Yup, it does back to the old school style. Like Slick Rick, with how he used to do the singing style. Hip-Hop is coming back to a phase where the shit is starting to come back around. The corny shit is really starting to fade, it’s starting to lose its luster. Fake chains start to turn green after a while, people start noticing that shit.

In terms of artistic integrity, you pretty much stay in your lane. But we’ve seen you on records with Gorillaz or with De La – have bigger labels tried to hit you up? How would they work with you?

That’s a good question. To me, you can’t sign me. The only way you can find me is if you got the paper; so usually they tempt you with the paper and there’s some other hitch to it. They want you to do this. So anybody with any intention of wanting anything other than giving me my paper and letting me do my thing, you ain’t gonna find me. There’s no way to sign me. I haven’t heard about no labels really trying to do it like that. But I’m like this; whatever makes it major –everybody in the world hear it – everybody can hear it still without it being on any particular label. So what makes a major label really a major label if it’s not the broadness of your spectrum or how many people you can get you music to? If that’s the case, we get our music to the whole world too. So it ain’t no difference.

If you were an A&R doing an MF Doom project on a big label, how the hell do you market it?

Hmmm.

Can you put Doom with Chingy over a Scott Storch beat?

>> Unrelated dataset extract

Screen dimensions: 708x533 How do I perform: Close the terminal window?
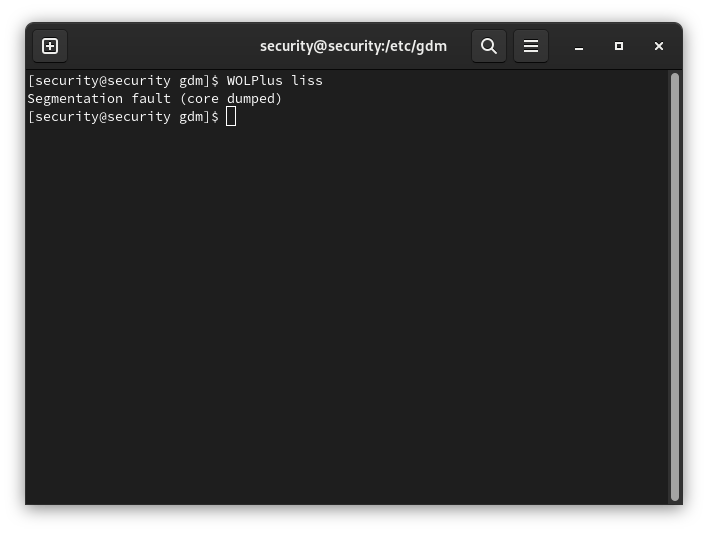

You’d have to do something with colleges or the grass roots level or some Noam Chomsky-type shit. Have him speaking on panels. That’s the only way to market it, from the intelligent aspect of it or the wordplay aspect of it. Or the theater aspect. You couldn’t come from the propaganda aspect. It wouldn’t work at all. You’d burn yourself out instantly with the mask factored into it. That’s another reason why these cats isn’t getting at me – the only thing they do is market shit and sell shit that you have to put propaganda on to sell. Nothing has to do with music. The way to do it though, to a smart A&R, they could G-off right now. Sign him for a few mil or whatever and come from the angle of the theater. Go back to the performance aspect, the art of it. The intellectual aspect, the words -- the etymology of it, the history of words. The way that everybody’s the same, but different at the same time. We’re all intermingled. Hit from the college aspect, the children at that learning level. That would be the way to do it.